***** Source information
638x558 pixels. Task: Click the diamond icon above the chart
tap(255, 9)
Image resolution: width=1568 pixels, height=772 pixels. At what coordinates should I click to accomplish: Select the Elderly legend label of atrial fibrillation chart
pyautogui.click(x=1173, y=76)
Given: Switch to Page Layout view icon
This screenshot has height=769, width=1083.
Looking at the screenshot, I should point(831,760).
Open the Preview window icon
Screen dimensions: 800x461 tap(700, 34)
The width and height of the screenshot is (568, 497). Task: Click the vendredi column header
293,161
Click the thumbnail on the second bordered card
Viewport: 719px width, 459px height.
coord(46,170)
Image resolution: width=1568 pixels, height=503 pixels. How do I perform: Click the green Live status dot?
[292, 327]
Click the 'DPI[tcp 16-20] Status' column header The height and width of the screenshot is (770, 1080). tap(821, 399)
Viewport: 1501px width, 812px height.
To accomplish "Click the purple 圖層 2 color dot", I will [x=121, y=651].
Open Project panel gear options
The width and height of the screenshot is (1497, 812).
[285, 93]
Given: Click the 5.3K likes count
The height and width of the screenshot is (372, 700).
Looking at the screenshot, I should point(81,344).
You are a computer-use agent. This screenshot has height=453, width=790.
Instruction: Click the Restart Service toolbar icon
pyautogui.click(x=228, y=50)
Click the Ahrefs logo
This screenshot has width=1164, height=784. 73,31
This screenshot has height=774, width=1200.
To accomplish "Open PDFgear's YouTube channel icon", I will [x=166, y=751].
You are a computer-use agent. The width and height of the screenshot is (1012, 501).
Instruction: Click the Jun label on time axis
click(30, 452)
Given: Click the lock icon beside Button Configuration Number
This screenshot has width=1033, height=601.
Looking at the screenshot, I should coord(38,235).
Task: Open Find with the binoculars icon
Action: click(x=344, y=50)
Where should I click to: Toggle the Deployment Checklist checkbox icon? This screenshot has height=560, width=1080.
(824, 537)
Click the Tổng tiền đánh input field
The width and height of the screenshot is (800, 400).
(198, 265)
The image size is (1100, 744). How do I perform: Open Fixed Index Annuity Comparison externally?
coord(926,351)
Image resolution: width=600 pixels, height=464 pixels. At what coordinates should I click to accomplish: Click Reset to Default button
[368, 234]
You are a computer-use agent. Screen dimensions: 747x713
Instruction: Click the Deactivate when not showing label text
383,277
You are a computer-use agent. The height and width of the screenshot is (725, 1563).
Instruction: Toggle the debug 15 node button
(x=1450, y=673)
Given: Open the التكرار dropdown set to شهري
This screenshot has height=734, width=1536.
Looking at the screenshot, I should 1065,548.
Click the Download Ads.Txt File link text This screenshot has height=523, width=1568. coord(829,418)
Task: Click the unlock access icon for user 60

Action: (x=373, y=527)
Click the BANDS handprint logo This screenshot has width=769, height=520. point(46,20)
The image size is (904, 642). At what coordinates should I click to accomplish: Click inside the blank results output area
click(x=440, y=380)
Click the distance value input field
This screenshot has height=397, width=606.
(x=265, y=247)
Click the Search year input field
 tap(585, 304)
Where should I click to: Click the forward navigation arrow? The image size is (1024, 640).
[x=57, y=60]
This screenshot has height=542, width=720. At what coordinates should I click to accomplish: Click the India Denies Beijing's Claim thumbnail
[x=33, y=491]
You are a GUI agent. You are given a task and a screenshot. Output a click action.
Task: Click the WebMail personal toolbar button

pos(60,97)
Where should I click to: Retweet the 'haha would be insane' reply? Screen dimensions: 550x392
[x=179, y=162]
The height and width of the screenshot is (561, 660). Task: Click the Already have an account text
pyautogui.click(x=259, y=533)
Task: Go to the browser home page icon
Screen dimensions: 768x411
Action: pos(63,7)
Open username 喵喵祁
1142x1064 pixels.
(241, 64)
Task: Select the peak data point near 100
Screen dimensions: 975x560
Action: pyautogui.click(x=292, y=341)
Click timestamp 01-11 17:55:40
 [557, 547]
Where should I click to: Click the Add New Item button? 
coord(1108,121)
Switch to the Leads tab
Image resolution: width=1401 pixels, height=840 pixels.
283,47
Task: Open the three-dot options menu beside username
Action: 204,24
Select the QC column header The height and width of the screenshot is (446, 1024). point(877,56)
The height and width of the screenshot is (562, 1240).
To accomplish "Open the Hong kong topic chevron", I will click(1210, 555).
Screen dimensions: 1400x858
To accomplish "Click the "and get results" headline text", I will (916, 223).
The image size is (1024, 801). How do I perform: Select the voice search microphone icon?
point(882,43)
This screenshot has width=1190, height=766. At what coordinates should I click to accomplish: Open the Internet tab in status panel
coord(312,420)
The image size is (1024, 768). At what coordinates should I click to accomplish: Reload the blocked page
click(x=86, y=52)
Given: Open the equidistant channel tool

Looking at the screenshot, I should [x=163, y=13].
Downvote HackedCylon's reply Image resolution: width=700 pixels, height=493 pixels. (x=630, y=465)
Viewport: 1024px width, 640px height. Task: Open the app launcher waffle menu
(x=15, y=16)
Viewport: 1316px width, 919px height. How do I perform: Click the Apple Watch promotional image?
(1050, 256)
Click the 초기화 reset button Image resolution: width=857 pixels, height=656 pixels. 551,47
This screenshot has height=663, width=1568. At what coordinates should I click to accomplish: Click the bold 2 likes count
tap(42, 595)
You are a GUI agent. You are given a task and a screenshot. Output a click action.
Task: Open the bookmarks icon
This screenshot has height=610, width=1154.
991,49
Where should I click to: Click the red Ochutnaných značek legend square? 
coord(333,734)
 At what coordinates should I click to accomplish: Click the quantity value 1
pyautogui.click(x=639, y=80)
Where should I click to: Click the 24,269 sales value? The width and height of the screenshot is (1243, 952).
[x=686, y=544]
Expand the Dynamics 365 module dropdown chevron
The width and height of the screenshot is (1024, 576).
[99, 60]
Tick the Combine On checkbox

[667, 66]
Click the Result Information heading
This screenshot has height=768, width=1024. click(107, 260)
**********
The problem
The full listing above needs to be retyped exactly.

Exercise solution
638x558 pixels. Task: Click the diamond icon above the chart
tap(255, 9)
Image resolution: width=1568 pixels, height=772 pixels. At what coordinates should I click to accomplish: Select the Elderly legend label of atrial fibrillation chart
pyautogui.click(x=1173, y=76)
Given: Switch to Page Layout view icon
This screenshot has height=769, width=1083.
Looking at the screenshot, I should point(831,760).
Open the Preview window icon
Screen dimensions: 800x461 tap(700, 34)
The width and height of the screenshot is (568, 497). Task: Click the vendredi column header
293,161
Click the thumbnail on the second bordered card
Viewport: 719px width, 459px height.
coord(46,170)
Image resolution: width=1568 pixels, height=503 pixels. How do I perform: Click the green Live status dot?
[292, 327]
Click the 'DPI[tcp 16-20] Status' column header The height and width of the screenshot is (770, 1080). tap(821, 399)
Viewport: 1501px width, 812px height.
To accomplish "Click the purple 圖層 2 color dot", I will [x=121, y=651].
Open Project panel gear options
The width and height of the screenshot is (1497, 812).
[285, 93]
Given: Click the 5.3K likes count
The height and width of the screenshot is (372, 700).
Looking at the screenshot, I should point(81,344).
You are a computer-use agent. This screenshot has height=453, width=790.
Instruction: Click the Restart Service toolbar icon
pyautogui.click(x=228, y=50)
Click the Ahrefs logo
This screenshot has width=1164, height=784. 73,31
This screenshot has height=774, width=1200.
To accomplish "Open PDFgear's YouTube channel icon", I will [x=166, y=751].
You are a computer-use agent. The width and height of the screenshot is (1012, 501).
Instruction: Click the Jun label on time axis
click(30, 452)
Given: Click the lock icon beside Button Configuration Number
This screenshot has width=1033, height=601.
Looking at the screenshot, I should coord(38,235).
Task: Open Find with the binoculars icon
Action: click(x=344, y=50)
Where should I click to: Toggle the Deployment Checklist checkbox icon? This screenshot has height=560, width=1080.
(824, 537)
Click the Tổng tiền đánh input field
The width and height of the screenshot is (800, 400).
(198, 265)
The image size is (1100, 744). How do I perform: Open Fixed Index Annuity Comparison externally?
coord(926,351)
Image resolution: width=600 pixels, height=464 pixels. At what coordinates should I click to accomplish: Click Reset to Default button
[368, 234]
You are a computer-use agent. Screen dimensions: 747x713
Instruction: Click the Deactivate when not showing label text
383,277
You are a computer-use agent. The height and width of the screenshot is (725, 1563).
Instruction: Toggle the debug 15 node button
(x=1450, y=673)
Given: Open the التكرار dropdown set to شهري
This screenshot has height=734, width=1536.
Looking at the screenshot, I should 1065,548.
Click the Download Ads.Txt File link text This screenshot has height=523, width=1568. coord(829,418)
Task: Click the unlock access icon for user 60

Action: (x=373, y=527)
Click the BANDS handprint logo This screenshot has width=769, height=520. point(46,20)
The image size is (904, 642). At what coordinates should I click to accomplish: Click inside the blank results output area
click(x=440, y=380)
Click the distance value input field
This screenshot has height=397, width=606.
(x=265, y=247)
Click the Search year input field
 tap(585, 304)
Where should I click to: Click the forward navigation arrow? The image size is (1024, 640).
[x=57, y=60]
This screenshot has height=542, width=720. At what coordinates should I click to accomplish: Click the India Denies Beijing's Claim thumbnail
[x=33, y=491]
You are a GUI agent. You are given a task and a screenshot. Output a click action.
Task: Click the WebMail personal toolbar button

pos(60,97)
Where should I click to: Retweet the 'haha would be insane' reply? Screen dimensions: 550x392
[x=179, y=162]
The height and width of the screenshot is (561, 660). Task: Click the Already have an account text
pyautogui.click(x=259, y=533)
Task: Go to the browser home page icon
Screen dimensions: 768x411
Action: pos(63,7)
Open username 喵喵祁
1142x1064 pixels.
(241, 64)
Task: Select the peak data point near 100
Screen dimensions: 975x560
Action: pyautogui.click(x=292, y=341)
Click timestamp 01-11 17:55:40
 [557, 547]
Where should I click to: Click the Add New Item button? 
coord(1108,121)
Switch to the Leads tab
Image resolution: width=1401 pixels, height=840 pixels.
283,47
Task: Open the three-dot options menu beside username
Action: 204,24
Select the QC column header The height and width of the screenshot is (446, 1024). point(877,56)
The height and width of the screenshot is (562, 1240).
To accomplish "Open the Hong kong topic chevron", I will click(1210, 555).
Screen dimensions: 1400x858
To accomplish "Click the "and get results" headline text", I will (916, 223).
The image size is (1024, 801). How do I perform: Select the voice search microphone icon?
point(882,43)
This screenshot has width=1190, height=766. At what coordinates should I click to accomplish: Open the Internet tab in status panel
coord(312,420)
The image size is (1024, 768). At what coordinates should I click to accomplish: Reload the blocked page
click(x=86, y=52)
Given: Open the equidistant channel tool

Looking at the screenshot, I should [x=163, y=13].
Downvote HackedCylon's reply Image resolution: width=700 pixels, height=493 pixels. (x=630, y=465)
Viewport: 1024px width, 640px height. Task: Open the app launcher waffle menu
(x=15, y=16)
Viewport: 1316px width, 919px height. How do I perform: Click the Apple Watch promotional image?
(1050, 256)
Click the 초기화 reset button Image resolution: width=857 pixels, height=656 pixels. 551,47
This screenshot has height=663, width=1568. At what coordinates should I click to accomplish: Click the bold 2 likes count
tap(42, 595)
You are a GUI agent. You are given a task and a screenshot. Output a click action.
Task: Open the bookmarks icon
This screenshot has height=610, width=1154.
991,49
Where should I click to: Click the red Ochutnaných značek legend square? 
coord(333,734)
 At what coordinates should I click to accomplish: Click the quantity value 1
pyautogui.click(x=639, y=80)
Where should I click to: Click the 24,269 sales value? The width and height of the screenshot is (1243, 952).
[x=686, y=544]
Expand the Dynamics 365 module dropdown chevron
The width and height of the screenshot is (1024, 576).
[99, 60]
Tick the Combine On checkbox

[667, 66]
Click the Result Information heading
This screenshot has height=768, width=1024. click(107, 260)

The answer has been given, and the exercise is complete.